II. — LES CROYANCES.

Le sentiment religieux qui se fait jour dans les chants klephtiques n’est pas exclusivement chrétien : même dans l’invocation des saints et de la Vierge, il n’a le plus souvent de chrétien que la forme ; le fond en est encore tout païen. Cela tient sans doute à l’opiniâtre vitalité des superstitions populaires, que l’église grecque, non plus que l’église latine, n’a nulle part complètement déracinées ; mais cela tient aussi à une cause plus profonde, à l’esprit de la race indo-européenne, laquelle semble constituée de telle sorte qu’elle inventerait de nouveau nombre de ces vieux mythes, si par hasard elle les avait oubliés.
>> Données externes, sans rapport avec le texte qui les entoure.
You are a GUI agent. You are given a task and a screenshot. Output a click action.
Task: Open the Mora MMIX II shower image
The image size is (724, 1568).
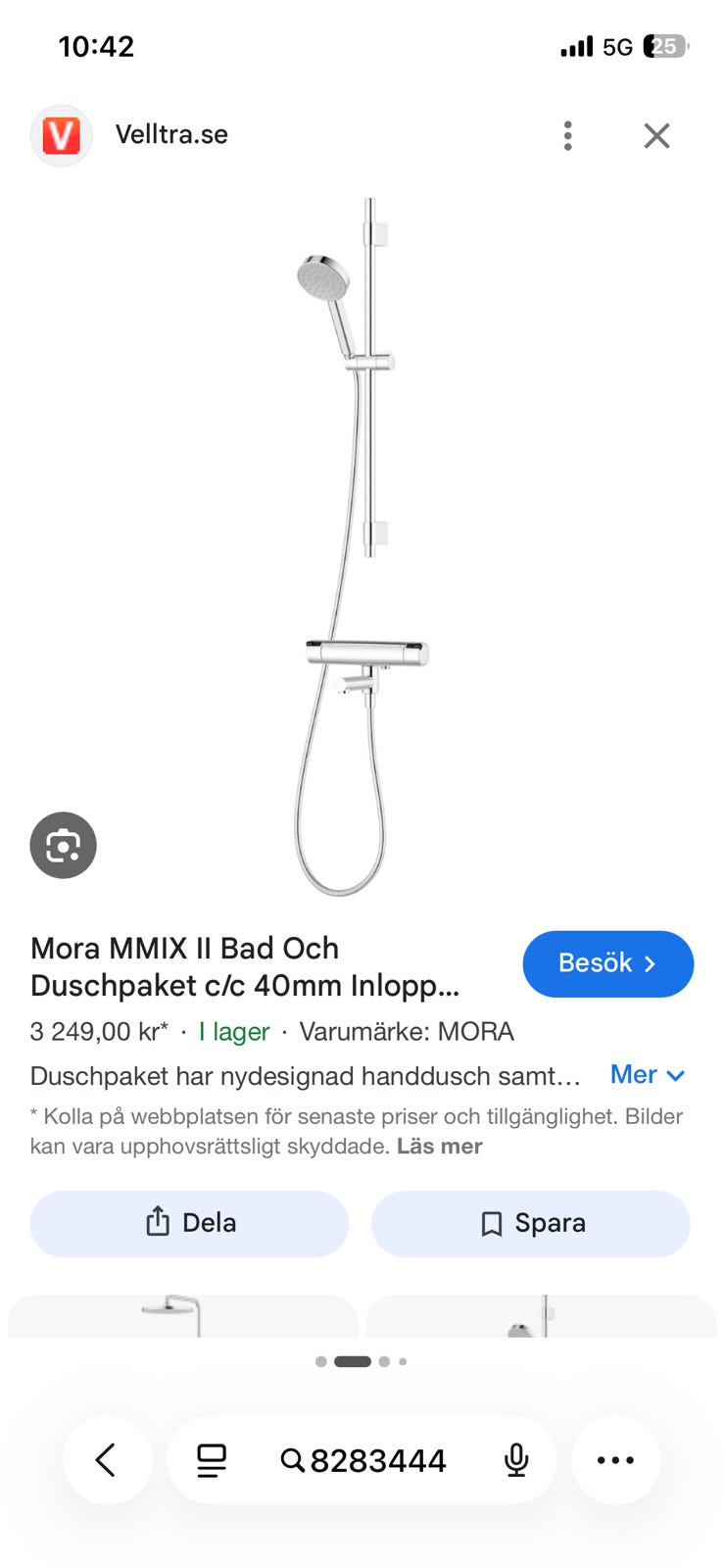[362, 546]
De même que l’Hellène des anciens temps éprouvait un irrésistible besoin de personnifier les forces de l’univers, de même le fils de la Grèce moderne, tel qu’il nous apparaît dans les chants à une époque où les vives lumières de l’Occident n’avaient pas brillé sur la péninsule, ne peut comprendre la nature qu’en supposant sous chaque phénomène une force vivante. De ces êtres mystérieux, dont l’antiquité avait peuplé le monde, il n’a que par exception retenu les noms, parce que ces noms ont été maudits par la religion nouvelle ; il les appelle des esprits (par exemple, l’esprit du fleuve). Les uns, à l’en croire, prennent la forme d’un dragon, et les autres la forme d’un taureau[1]. Les astres sont, ainsi que les animaux, doués d’intelligence, et, comme eux, s’intéressent à tous les accidens de notre vie, doctrine que Socrate lui-même préférait à « l’extravagante » théorie d’Anaxagore, qui faisait du soleil un corps insensible. « O ma belle lune dit une mère affligée invoquant la chaste Artémis, lune brillante qui fais le tour du monde, qui d’en haut où tu te promènes vois les choses d’en bas où nous sommes, n’as-tu pas aperçu mon fils, mon enfant chéri ? » La a mère du soleil » maudit une jeune fille parce que sa chanson et le bruit de son métier retardent le coucher de son radieux fils. Ces traits rappellent la ballade roumaine : Soarele si lima. Un vieux coursier, « pour l’amour de sa belle maîtresse » qui lui portait à manger « dans les plis de son tablier, » s’épuise de fatigue, et l’amène à

  1. Voyez Passow, verbo, et Thiersch, Ng. Volkspoes. P. 28.